Николь подняла голову от своего несессера.

– Прикуси язычок, Дик! – Но, не выдержав, рассмеялась. – Нет, что ни говори, а они великолепны. При их появлении канонерки открывают пальбу – не по ним, а в их честь, конечно. А когда Мэри приезжает в Лондон, ей там подают королевский выезд.

– Ладно, ладно, – согласился Дик. Услышав, как Николь объясняет кому-то у дверей, что ей требуются булавки, он крикнул:

– А нельзя ли мне получить стаканчик виски? Что-то я ослабел от горного воздуха.

– Я сказала, чтобы принесли, – донесся голос Николь уже из ванной. – Это одна из тех женщин, что были на вокзале. Только теперь она с открытым лицом.

– Что тебе Мэри рассказывала о своей жизни?

– Почти ничего – ее больше интересовали светские новости. Потом вдруг стала меня расспрашивать о моей родословной – точно я об этом что-нибудь знаю! У супруга, как я поняла, есть двое смуглых детишек от предыдущего брака и один из них болен какой-то неизвестной азиатской хворью. Придется сказать детям, чтобы они остерегались. Неудобно как-то получается. Мэри увидит, что мы встревожены. – Она озабоченно хмурилась.

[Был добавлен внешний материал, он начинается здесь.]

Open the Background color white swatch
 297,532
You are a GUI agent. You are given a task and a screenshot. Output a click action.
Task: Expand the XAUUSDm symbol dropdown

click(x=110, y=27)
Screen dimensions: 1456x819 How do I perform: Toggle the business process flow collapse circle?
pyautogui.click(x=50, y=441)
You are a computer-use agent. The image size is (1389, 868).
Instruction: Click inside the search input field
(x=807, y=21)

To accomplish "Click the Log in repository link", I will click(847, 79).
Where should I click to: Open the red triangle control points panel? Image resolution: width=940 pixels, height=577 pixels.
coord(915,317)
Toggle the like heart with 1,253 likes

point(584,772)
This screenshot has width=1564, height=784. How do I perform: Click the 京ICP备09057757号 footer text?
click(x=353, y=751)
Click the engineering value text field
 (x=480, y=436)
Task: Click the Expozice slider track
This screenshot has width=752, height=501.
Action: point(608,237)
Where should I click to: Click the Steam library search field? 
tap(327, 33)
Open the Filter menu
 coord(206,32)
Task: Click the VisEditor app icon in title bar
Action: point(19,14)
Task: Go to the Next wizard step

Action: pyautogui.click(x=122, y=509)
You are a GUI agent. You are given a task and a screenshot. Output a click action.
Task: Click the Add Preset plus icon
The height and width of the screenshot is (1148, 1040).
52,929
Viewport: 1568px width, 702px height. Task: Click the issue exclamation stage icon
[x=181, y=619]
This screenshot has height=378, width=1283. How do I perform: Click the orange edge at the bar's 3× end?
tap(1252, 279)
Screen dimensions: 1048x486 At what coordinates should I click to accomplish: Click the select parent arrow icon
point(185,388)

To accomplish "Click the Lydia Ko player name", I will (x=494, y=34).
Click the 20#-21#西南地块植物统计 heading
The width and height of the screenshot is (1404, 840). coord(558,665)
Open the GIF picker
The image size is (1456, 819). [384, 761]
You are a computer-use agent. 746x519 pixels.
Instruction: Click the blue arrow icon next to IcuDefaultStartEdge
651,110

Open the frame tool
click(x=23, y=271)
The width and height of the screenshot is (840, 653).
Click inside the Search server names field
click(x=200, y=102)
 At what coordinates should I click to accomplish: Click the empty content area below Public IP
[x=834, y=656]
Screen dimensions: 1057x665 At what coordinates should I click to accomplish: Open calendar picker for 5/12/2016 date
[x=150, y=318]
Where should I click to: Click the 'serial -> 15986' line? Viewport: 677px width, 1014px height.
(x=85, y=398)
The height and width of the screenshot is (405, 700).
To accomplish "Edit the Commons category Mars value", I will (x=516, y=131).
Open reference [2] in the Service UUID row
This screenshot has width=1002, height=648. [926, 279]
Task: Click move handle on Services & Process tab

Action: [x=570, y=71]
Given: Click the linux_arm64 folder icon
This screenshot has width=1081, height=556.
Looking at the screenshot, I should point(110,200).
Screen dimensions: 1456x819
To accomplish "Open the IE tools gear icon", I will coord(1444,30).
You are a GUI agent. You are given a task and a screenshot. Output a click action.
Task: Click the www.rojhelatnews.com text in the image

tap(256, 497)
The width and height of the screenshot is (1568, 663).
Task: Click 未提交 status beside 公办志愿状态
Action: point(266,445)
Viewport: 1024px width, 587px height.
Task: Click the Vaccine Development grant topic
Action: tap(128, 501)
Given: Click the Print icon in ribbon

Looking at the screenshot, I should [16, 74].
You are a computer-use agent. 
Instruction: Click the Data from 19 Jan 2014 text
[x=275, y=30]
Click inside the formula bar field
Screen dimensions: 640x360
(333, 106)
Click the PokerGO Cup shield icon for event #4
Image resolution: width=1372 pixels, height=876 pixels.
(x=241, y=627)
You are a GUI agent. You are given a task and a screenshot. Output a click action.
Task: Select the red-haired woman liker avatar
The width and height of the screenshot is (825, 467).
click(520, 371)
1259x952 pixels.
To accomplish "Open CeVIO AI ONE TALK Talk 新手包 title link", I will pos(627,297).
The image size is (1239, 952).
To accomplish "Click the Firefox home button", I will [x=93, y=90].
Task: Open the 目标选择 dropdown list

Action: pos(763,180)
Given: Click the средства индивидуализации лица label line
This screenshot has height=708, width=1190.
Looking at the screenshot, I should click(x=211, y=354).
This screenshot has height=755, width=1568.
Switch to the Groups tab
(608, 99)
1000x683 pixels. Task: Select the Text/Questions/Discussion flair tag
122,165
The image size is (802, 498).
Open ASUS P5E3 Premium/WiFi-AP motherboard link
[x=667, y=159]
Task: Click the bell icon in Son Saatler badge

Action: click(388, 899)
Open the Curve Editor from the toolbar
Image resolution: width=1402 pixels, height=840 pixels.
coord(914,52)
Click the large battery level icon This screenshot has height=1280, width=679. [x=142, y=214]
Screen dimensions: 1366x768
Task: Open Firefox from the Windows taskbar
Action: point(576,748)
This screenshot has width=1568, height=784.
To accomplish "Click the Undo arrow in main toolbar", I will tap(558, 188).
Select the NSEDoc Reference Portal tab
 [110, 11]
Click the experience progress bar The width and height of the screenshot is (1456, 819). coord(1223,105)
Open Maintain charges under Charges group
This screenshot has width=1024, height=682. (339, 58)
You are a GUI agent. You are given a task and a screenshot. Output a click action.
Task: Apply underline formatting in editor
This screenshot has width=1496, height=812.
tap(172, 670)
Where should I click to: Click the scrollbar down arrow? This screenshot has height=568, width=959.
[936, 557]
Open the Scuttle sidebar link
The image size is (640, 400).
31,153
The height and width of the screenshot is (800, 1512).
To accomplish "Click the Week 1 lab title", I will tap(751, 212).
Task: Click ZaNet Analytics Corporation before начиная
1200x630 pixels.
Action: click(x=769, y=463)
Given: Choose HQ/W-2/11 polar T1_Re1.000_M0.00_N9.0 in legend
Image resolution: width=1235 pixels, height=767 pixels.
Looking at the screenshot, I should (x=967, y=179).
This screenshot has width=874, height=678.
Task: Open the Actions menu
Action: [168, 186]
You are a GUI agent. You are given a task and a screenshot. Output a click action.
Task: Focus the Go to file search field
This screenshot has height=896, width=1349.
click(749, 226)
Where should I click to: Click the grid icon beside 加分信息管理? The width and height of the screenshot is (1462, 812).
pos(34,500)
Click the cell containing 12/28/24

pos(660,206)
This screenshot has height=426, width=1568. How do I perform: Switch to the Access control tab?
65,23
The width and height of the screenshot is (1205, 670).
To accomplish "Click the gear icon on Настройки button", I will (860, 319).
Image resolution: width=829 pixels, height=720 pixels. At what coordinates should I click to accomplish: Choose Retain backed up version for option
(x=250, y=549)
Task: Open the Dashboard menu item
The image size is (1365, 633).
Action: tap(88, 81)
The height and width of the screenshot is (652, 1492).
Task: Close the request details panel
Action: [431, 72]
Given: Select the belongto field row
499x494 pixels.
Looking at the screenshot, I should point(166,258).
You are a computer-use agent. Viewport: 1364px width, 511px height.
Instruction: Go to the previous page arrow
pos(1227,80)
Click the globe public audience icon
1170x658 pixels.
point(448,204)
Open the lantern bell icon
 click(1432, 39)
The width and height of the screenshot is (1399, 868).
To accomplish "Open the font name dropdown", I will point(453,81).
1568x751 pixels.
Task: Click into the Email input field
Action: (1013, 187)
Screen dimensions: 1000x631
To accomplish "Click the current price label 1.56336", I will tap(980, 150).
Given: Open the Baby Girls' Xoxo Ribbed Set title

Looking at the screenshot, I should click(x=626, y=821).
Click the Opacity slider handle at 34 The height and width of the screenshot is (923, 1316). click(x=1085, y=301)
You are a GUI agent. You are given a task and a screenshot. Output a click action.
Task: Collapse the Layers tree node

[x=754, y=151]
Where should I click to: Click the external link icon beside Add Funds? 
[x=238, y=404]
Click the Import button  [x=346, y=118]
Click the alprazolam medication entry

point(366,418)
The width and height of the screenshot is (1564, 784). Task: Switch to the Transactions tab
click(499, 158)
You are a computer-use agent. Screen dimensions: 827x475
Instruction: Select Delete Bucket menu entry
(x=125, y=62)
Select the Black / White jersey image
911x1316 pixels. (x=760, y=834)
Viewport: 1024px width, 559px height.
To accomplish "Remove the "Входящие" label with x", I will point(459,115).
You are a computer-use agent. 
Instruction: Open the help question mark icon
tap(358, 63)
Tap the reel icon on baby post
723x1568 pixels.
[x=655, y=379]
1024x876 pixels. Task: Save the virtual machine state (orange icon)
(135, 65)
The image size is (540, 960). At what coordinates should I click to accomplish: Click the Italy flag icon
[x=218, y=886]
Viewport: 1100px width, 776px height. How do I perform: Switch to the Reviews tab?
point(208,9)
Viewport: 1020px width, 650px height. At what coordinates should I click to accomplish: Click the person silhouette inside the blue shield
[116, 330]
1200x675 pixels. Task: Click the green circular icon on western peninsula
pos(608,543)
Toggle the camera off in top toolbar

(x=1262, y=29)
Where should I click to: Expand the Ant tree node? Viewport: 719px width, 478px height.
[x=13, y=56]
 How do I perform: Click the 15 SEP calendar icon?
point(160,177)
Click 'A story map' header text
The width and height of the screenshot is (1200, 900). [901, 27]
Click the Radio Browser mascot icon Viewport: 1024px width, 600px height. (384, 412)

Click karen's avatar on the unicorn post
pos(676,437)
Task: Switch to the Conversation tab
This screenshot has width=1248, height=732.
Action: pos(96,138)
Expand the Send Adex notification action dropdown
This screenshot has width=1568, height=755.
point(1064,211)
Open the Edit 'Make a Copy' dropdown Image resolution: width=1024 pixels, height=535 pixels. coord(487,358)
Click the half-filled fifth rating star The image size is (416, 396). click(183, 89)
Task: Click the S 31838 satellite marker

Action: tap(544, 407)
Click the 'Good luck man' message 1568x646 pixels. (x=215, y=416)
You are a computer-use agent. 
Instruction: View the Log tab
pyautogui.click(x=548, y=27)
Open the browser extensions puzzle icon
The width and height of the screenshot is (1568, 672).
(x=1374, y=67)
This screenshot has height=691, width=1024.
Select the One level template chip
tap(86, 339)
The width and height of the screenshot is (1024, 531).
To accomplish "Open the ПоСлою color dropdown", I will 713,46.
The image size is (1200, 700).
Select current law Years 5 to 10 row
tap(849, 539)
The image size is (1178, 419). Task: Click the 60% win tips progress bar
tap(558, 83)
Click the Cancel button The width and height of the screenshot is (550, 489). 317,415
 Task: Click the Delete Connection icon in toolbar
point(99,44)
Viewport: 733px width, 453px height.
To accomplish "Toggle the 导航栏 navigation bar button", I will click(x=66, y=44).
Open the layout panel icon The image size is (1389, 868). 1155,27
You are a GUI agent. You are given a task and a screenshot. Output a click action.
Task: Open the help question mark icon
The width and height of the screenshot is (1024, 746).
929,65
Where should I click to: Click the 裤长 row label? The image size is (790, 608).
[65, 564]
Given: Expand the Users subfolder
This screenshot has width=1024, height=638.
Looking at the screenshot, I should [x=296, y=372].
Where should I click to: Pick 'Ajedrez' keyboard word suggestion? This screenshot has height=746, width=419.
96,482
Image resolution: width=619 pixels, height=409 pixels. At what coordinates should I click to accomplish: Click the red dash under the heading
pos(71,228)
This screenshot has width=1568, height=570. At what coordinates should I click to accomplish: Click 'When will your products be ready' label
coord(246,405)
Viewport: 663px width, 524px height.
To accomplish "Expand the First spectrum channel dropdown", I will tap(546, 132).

– Ничего, она поймет, – успокоил ее Дик. – Да и ребенок, вероятно, в постели.

За обедом Дик беседовал с Гуссейном – тот, как оказалось, учился в английской школе. Он расспрашивал о бирже, о Голливуде, и Дик, подогревая свое воображение шампанским, нес всякую околесицу.

– Биллионы? – переспрашивал Гуссейн.

– Триллионы, – уверял Дик.

– Я как-то не представлял себе…

– Ну, может быть, миллионы, – уступил Дик. – В отеле каждому приезжему предоставляется гарем – или что-то вроде гарема.

– Даже если он не актер и не режиссер?

– Даже если он обыкновенный коммивояжер. Да мне самому сразу же прислали дюжину кандидаток, но Николь помешала.

Когда они остались одни в своей спальне, Николь напустилась на него с упреками.

– Ну зачем было столько пить? Зачем было при нем говорить «черномазый»?

– Извини, это у меня нечаянно вышло. Я хотел сказать «черноглазый».

– Дик, я просто тебя не узнаю.

– Еще раз извини. Я сам себя перестал узнавать последнее время.

Среди ночи Дик отворил окошко ванной, выходившей на узкий, как труба, двор замка, весь мышино-серого цвета. Сейчас его оглашал странный, заунывный напев, похожий на печальные звуки флейты. Два мужских голоса пели на каком-то восточном языке или диалекте, где было много «к» и «л».